Unprecedented spike in cyber attacks hits SA since declaration of national disaster
SA has seen an unprecedented increase in attacks on digital networks since President Cyril Ramaphosa declared a state of disaster on March 15, the cybersecurity company Kaspersky reported.
The company said attacks jumped tenfold from about 30,000 devices affected daily before the announcement, to up to 310,000 devices in the days that followed.
According to Maher Yamout, a senior security researcher for Kaspersky, the attacks varied, however, up to a third were brute-force attacks — in which attackers attempt various password combinations to penetrate an account or system.
Kaspersky reiterated a number of security tips, including using strong passwords, not sharing passwords and avoiding unprotected or public Wi-Fi, and making use of multi-factor authentication where possible.
“In reviewing this spike, it certainly reinforces the need to institute critical security measures for remote working strategies, to ensure effective protection,” said Yamout.
SA has already seen an increase in remote working since the president’s initial announcement, and this is set to increase sharply when the 21-day nationwide lockdown commences at midnight on Thursday.
Law firm Cliffe Dekker Hofmeyr has advised companies to adopt an information security policy and ensure that employees adhere to it. It advised that employees, among others, use VPNs, steer clear of suspicious links or e-mails, and refrain from sharing documents or confidential information on public platforms.

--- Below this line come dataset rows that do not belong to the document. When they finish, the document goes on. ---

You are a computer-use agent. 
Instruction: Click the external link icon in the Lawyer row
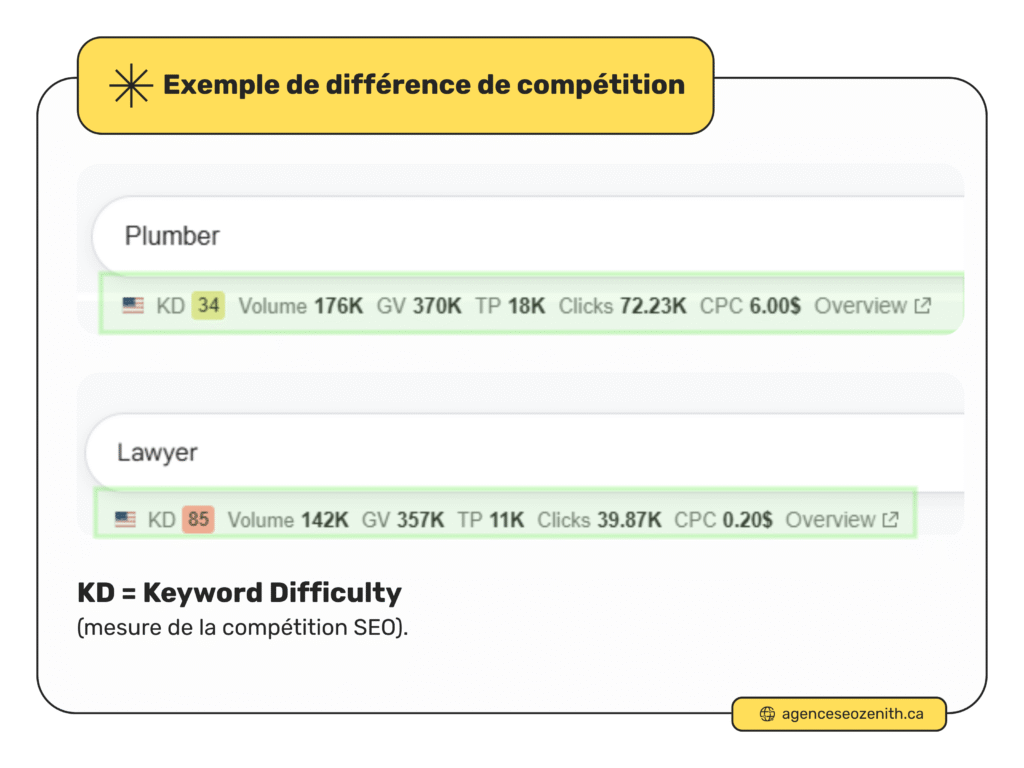890,520

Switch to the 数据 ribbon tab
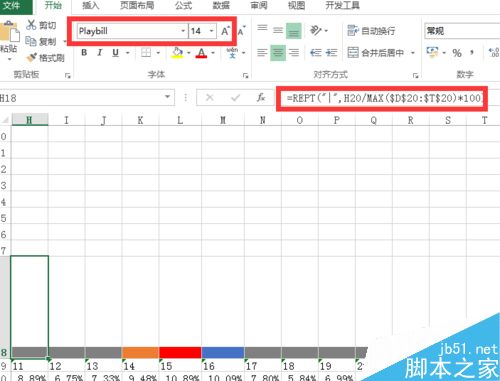221,6
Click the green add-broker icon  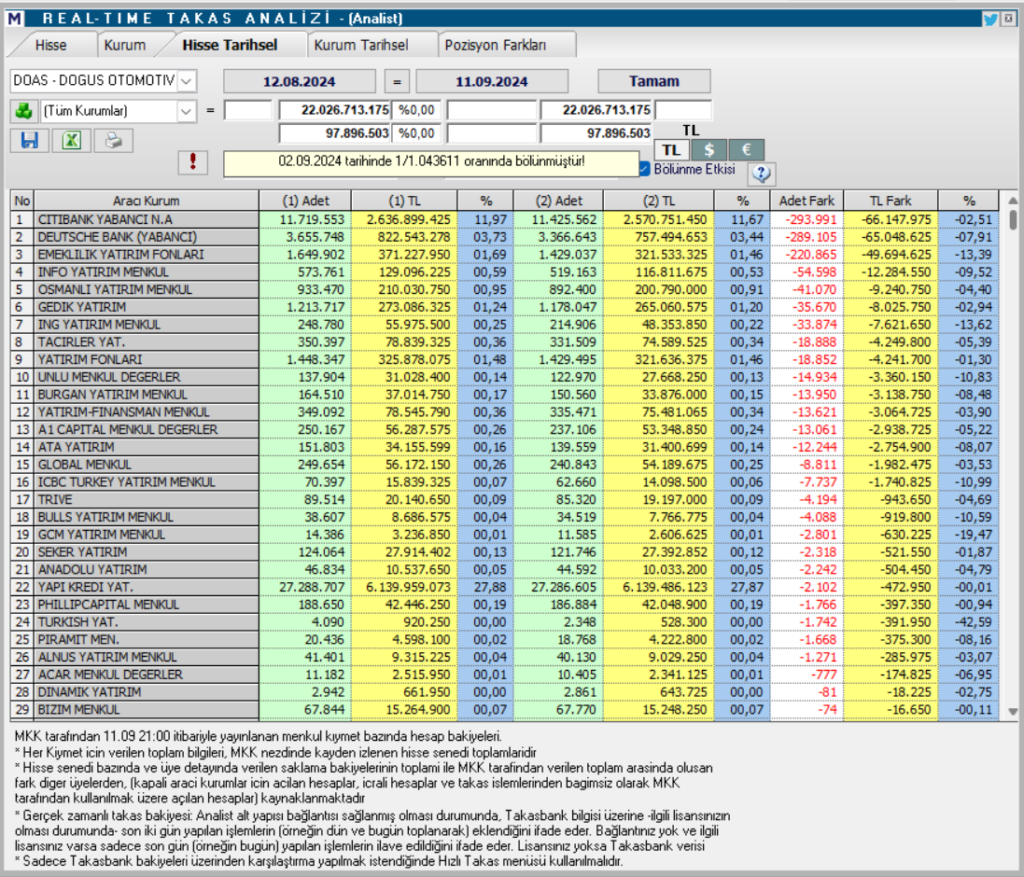(x=24, y=110)
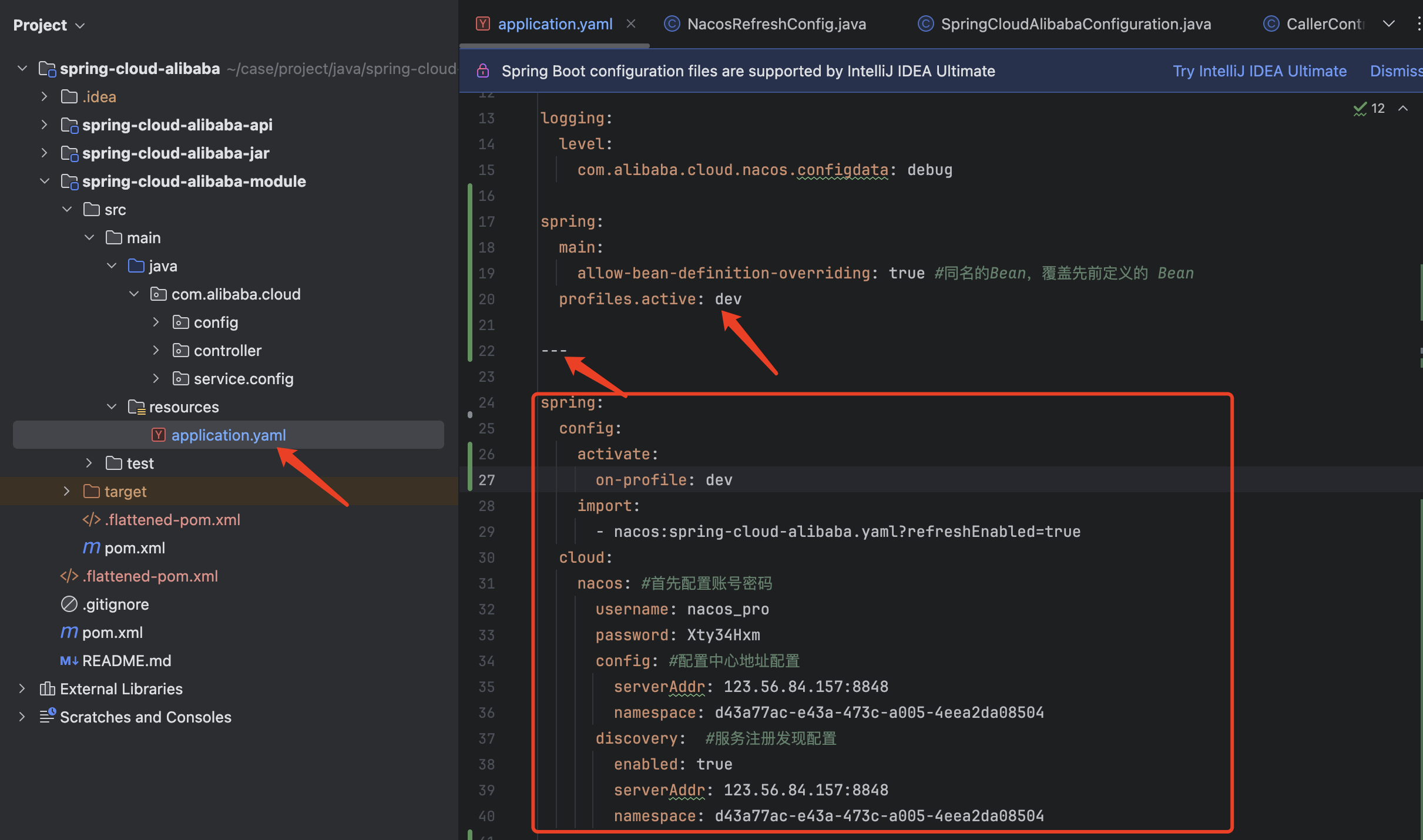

Similarly, Kaspersky advised that companies use only corporate-approved teleconferencing software, and install the latest updates and security software on all company devices.
The South African Banking Risk Information Centre (Sabric) has also advised South Africans to be vigilant as it expects attacks to increase. These attacks, said Sabric, ranged from malicious websites and spam e-mails to phishing scams and fake charities, as well as internal communications.
In 2018, Sabric estimated that online banking fraud alone has led to the loss of more than R260m. Previous reports have indicated a total loss of R2.2bn due to cybercrime, however Sabric clarified that it never reported this number.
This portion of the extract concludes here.